Raspberry Shortbread
Ingredients
4 oz unsalted butter, 1 stick
¼ cup granulated sugar
¼ cup raspberries packed ¼ cup
¾ cup all purpose flour
½ cup cornstarch
For the frosting/icing
¼ cup confectioners sugar
¼ cup raspberries packed ¼ cup
2 tbsp cream cheese
Directions
Preheat oven to 350F
Blend butter and sugar together. Add the raspberries and blend them in as well. Mix in the flour and corn starch. Bring together to form a ball.
Roll out on a surface floured with corn starch to approx. ¼ inch thick. Cut out small circles and place on baking sheet.
Bake for approx 10 min, they will still be slightly soft to touch.
Remove from baking sheet to cooling rack when still warm. Ice once cooled.
For the frosting/icing
Place confectioners sugar in a small bowl.
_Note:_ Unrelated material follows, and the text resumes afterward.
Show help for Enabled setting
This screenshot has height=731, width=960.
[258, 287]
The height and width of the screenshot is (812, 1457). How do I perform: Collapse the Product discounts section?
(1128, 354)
Press the raspberries through a small sieve, so that seeds are held back, into the confectioners sugar and mix. Add the cream cheese and blend in – this is often easiest with a hand blender. If you don’t have a mixer, or if doing a smaller quantity, it’s probably easier to whip the cream cheese first to soften, then add the sugar gradually, followed by the raspberry.
Transfer to a piping bag and decorate the shortbread.